Misshapen proteins cause a mess of trouble-particularly in neurodegenerative diseases. But a new study suggests it's possible that giving them a little bit of extra support could keep them working correctly, and even reverse the damage they have caused.
The new research focuses on one such aberrant protein, TDP-43, which binds to RNA in the cell's nucleus and is responsible for regulating thousands of human genes. If TDP-43 turns from a healthy, liquid-like phase into diseased, fibrous solid-like aggregates, its presence can be fatal. This protein is one of the key drivers of the diseases amyotrophic lateral sclerosis (ALS) and frontotemporal dementia (FTD)-a discovery first made by pioneering Penn Medicine scientists Virginia M.-Y. Lee, PhD, MBA and the late John Trojanowski, MD, PhD.
There are currently no cures for ALS or FTD, but that could change.

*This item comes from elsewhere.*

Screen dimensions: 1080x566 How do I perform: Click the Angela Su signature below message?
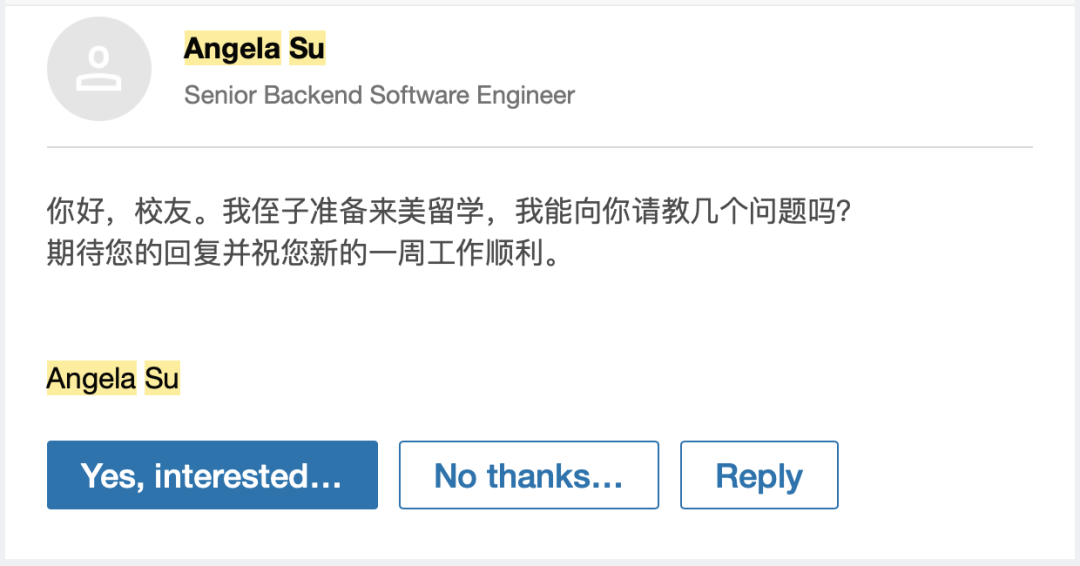(x=113, y=378)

In a new study published today in Science, researchers at the Perelman School of Medicine at the University of Pennsylvania reported short RNA molecules that could reverse TDP-43 aggregation and restore its function, an important advance toward RNA-based treatments for ALS and FTD.

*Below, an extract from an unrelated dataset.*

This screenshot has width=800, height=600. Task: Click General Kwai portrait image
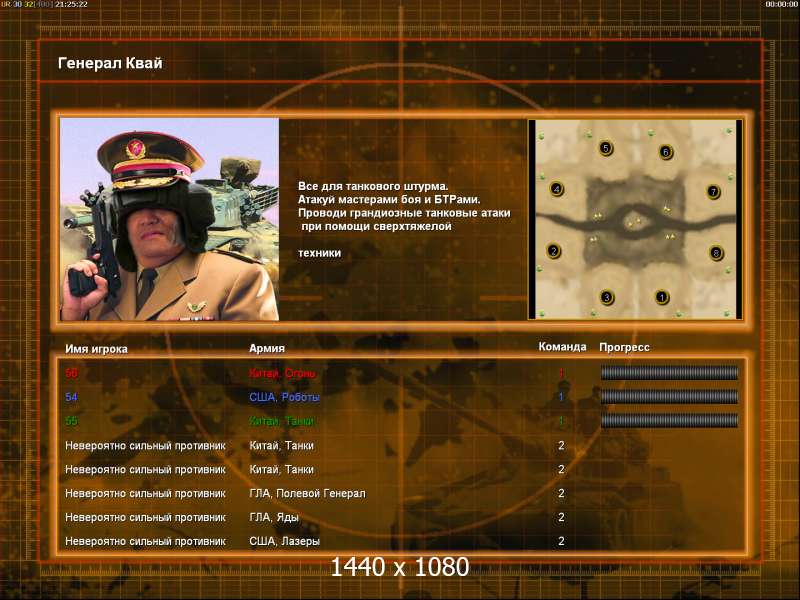pyautogui.click(x=169, y=219)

"In these diseases, you're really fighting against two things: this nuclear loss of TDP-43 function-disrupting RNA splicing and processing-and a cytoplasmic gain of toxic function through protein aggregation," said James Shorter, PhD, a professor of Biochemistry and Biophysics at the Perelman School of Medicine at Penn and a senior author of the study. For nearly two decades, concurrent with and following on Lee and Trojanowski's discoveries, Shorter has studied the causes and mechanisms of TDP-43's misfolding and sought methods to prevent and reverse it.